Дверь зала суда распахнулась, и вошли две довольно колоритные личности. В одном из них присутствующие узнали маршала Хендерсона, что закинув штуцер на плечо, звякая шпорами и стуча металлическими набойками высоких заляпанных грязью сапог, прошел к месту дачи свидетельских показаний. Лицо его было темным от загара и только от глаз разбегались светлые морщинки, на шее висела косынка выбеленная солнцем и потом. Позади него понуро тащился, судя по скованным в наручники рукам, задержанный. Потертые сапоги, рубаха и замшевая поношенная куртка были явно с чужого плеча. Исподлобья он оглядывал зал, и было заметно, что ему слишком не по себе здесь, оттого и втягивал голову в плечи, но и те немногие из публики кому привелось заметить на себе его вороватый ощупывающий взгляд, брошенный украдкой, невольно ежились под ним. Его порочное, жестокое лицо говорило о том, что этот человек подвержен лишь сиюминутным желаниям, что он хитер и изворотлив, благодаря безрадостной жизни, полной опасности. Таких принято называть отбросами, отщепенцами и отребьем. Но в тоже время его отличала уверенность. Этот человек, когда надо был жесток и решителен, а природная сметка помогала ему вывернуться из рискованных ситуаций. За простовато обманчивой внешностью угадывался хваткий хищник, не упускающий своего, словом человек этот был себе на уме. Бросались в глаза его выцветшие редкие волосы, сухие губы, иссушенное лишениями тело с порывистыми движениями и жестами привычного к неоседланному образу жизни человека, вечно находящегося в бегах.

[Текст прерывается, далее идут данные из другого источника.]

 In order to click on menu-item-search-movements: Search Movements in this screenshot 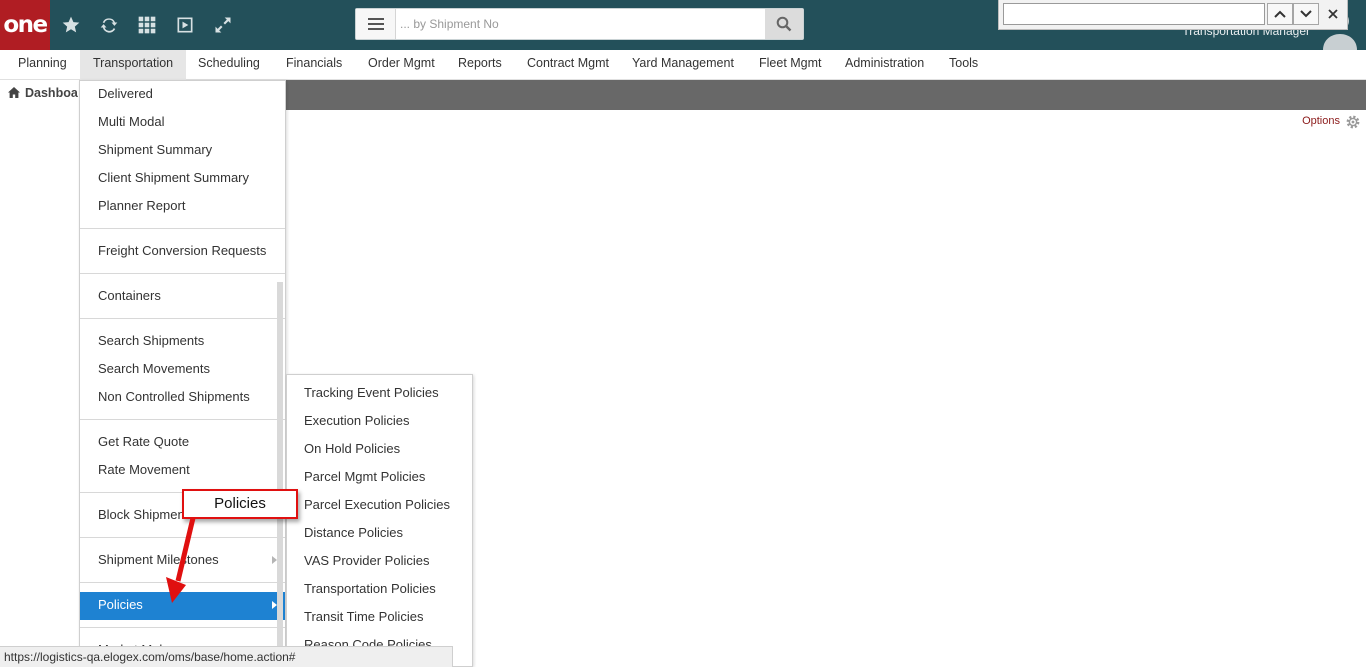, I will do `click(182, 370)`.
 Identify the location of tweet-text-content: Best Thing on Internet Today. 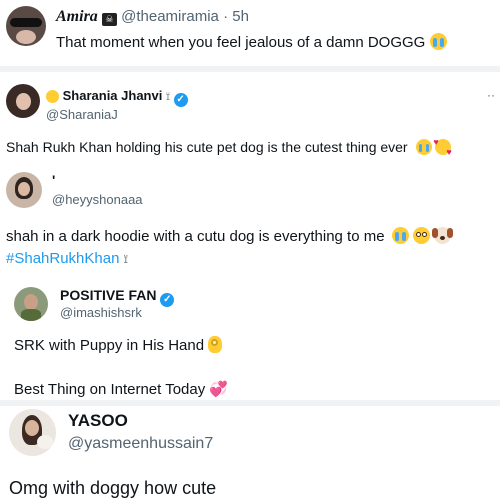
(110, 390).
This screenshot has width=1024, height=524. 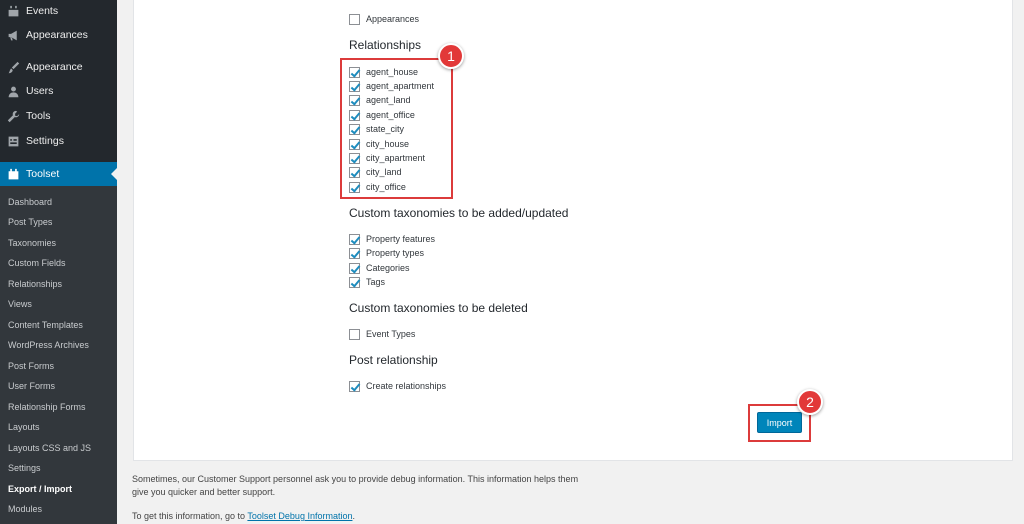 I want to click on checkbox-label: Event Types, so click(x=391, y=334).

- Господа, - поклонился маршал Хендерсон суду и присяжным, остановившись возле Уотерстона. - Сэр, - кивнул он Когтистой Лапе, и этот знак уважения сахем принял как само собой разумеющееся. - Простите, что опоздал и предстаю перед вами в неподобающем виде, но дело, по которому я вынужденно отсутствовал, неожиданно затянулось из-за упрямства вот этого мошенника, - и он в сердцах толкнул в плечо того, кого конвоировал. Тот затравленно вжал голову в плечи, глядя на всех горящими ненавистью и страхом темными глазами. - Хочу представить суду Неуловимого Смолетта, который был в свое время хорошо известен восточнее границы и промышлял тем, что грабил поезда. Два раза попадал за решетку, и сбегал. За его голову назначена хорошая награда. И я бы его непременно поймал еще раньше, но этот проходимец залег в одном маленьком городишке Запада и вел себя тише воды, ниже травы. Его банда распалась, да и набери он новую, грабить поезда теперь трудновато, они стали быстрее, да и охрана не в пример умнее и решительнее, чем в прежние времена. Я слышал, он перебивался игрой в картишки, жульничая понемногу. А тут узнаю, что эта каналья ошивается у меня чуть ли не под боком, а это не порядок. А еще печальнее то, что этого ублюдка которого ждет, не дождется пеньковая веревка, пригрели сами фермеры. А теперь давай ты рассказывай, да без утайки! - обратился маршал к Смолетту.
- П-позвольте, - поднял палец адвокат.
- Вперед, паренек, - подбодрил его Хендерсон.
- С-скажите, господин Смолетт, кто вам заплатил?
Какое-то время Смолетта недоверчиво взирал на рыжего заикающегося парня, внешность, и манеры которого никак не увязывались в его представлении об образе успешного и представительного адвоката. Решив про себя, что рыжий парень не промах, и проникнувшись к нему явной симпатией, Смолетт проговорил, ткнув грязным пальцем в сторону агента Рискина:
- Так вот этот джентльмен платил, он же и сговорил меня на это дельце. Говорил, всего-то подстрелить индея, мол, за этих краснокожих собак ничего не будет, кому их шкуры нужны. А вон как все вышло...
- Вы что-то путаете, милейший, - тут же взял слово обвинитель. - Вот этот вот господин, - он широким жестом указал на репортера, - только что утверждал, что вас подкупили фермеры.
Смолетт перевел взгляд на Гранжера и, ничуть не смутившись, заявил:
- Так этот господин все верно сказал. Агент Рискин собрал с фермеров деньги и передал их мне, чтобы я убрал для них краснокожего. Сам он, по всему видать, не желал тратиться.